Now fast-forward 800 years from Abraham and we meet the other important male character in Jesus' family tree – king David. Why David? Well he exemplified Israel's victorious king – slaying the mighty Goliath and bringing peace. Towards the end of his life, God promised David a future ancestor who would be the king to end all kings. The ultimate ruler not just of Israel but the world. That's why Matthew identifies Jesus as 'son of David'. It's his way of saying: 'Here he is! Israel meet your king who will rule the world!'

Listen to how the angel put it to the teenage virgin Mary: 'the Lord will give to him the throne of his father David, and he will reign forever!' No wonder Matthew records prestigious Magi from roughly modern day Iran coming to worship Jesus with gold, Frankincense and Myrrh. The nations of the earth are welcoming the king of kings. Oh and by the way, guess where King David was born? Bethlehem. Does that ring any bells? As Joseph and Mary rock up in that little town they are fulfilling ancient prophecies all the way. As the prophet Micah declared hundreds of years before:

'You O Bethlehem in the land of Judah... from you shall come a ruler who will shepherd my people Israel' (Matthew 2:6)

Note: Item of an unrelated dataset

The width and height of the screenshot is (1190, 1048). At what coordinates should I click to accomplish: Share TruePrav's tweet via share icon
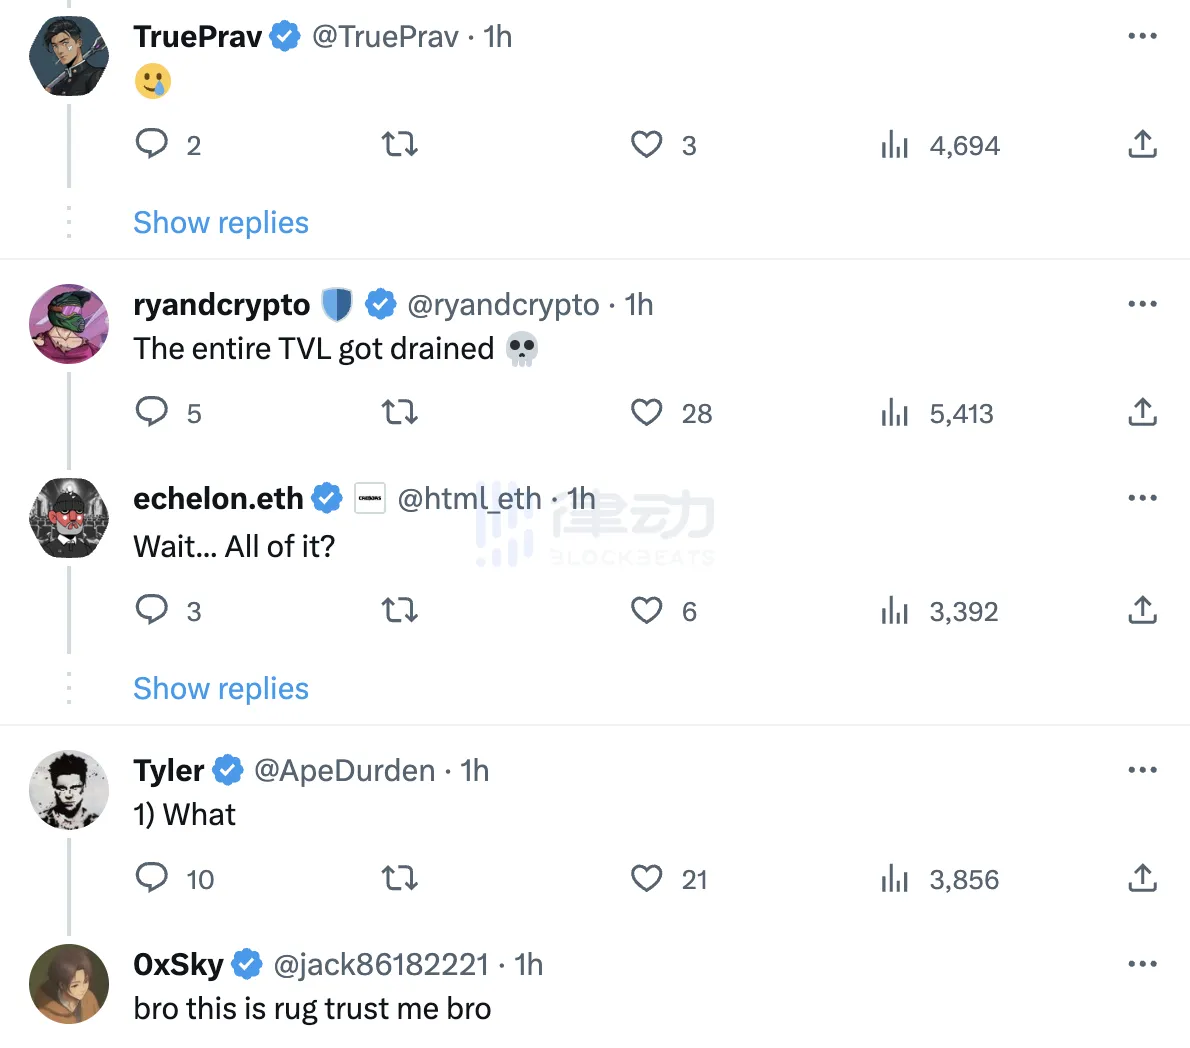tap(1142, 144)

Now back to Peter Kay and those emergency chairs. Matthew has highlighted the birth of Jesus as the fulfilment of an ancient plan stretching back via king David to father Abraham. But the Messiah's family is not quite as simple and respectable as that. Matthew also highlights four women who are part of Jesus' family history – Tamar the Canaanite who disguised herself as a roadside prostitute and slept with her father-in-law Judah (you know Judah, as in the Messiah's tribe); then there's Rahab the foreign prostitute from Jericho who escaped to Israel; Ruth the foreigner who staggered destitute into Bethlehem (there's that town again); and Bathsheba with whom the great king David had a scandalous affair. And this is the Messiah's family history – ouch!

But notice Matthew doesn't airbrush out these awkward realities – quite the opposite. Foreign females with chequered stories find an honoured place at the Messiah's table. Jesus didn't come from a nice, sorted, Ned Flanders family (for any Simpsons fans). His family history is more like ours - complicated, messy, painful - and yet deeply loved by God. Matthew's Christmas message is important: God's family is not limited to the good guys. He will pull out 'emergency chairs' and make a place at the table for people like you and me.

So on a practical note: this Christmas, let's not hide away from the messiness of family – whether our natural family or our church family. Yes it can be complicated but so was Jesus' family tree. Let's embrace the challenge, pray for peace and work for reconciliation. Perhaps there's someone you are at odds with where the relationship has broken down. Why not echo the Christmas story by deliberately seeking them out in love. Wouldn't it be great if, as a result, we had to dig out more 'emergency chairs' for Christmas dinner?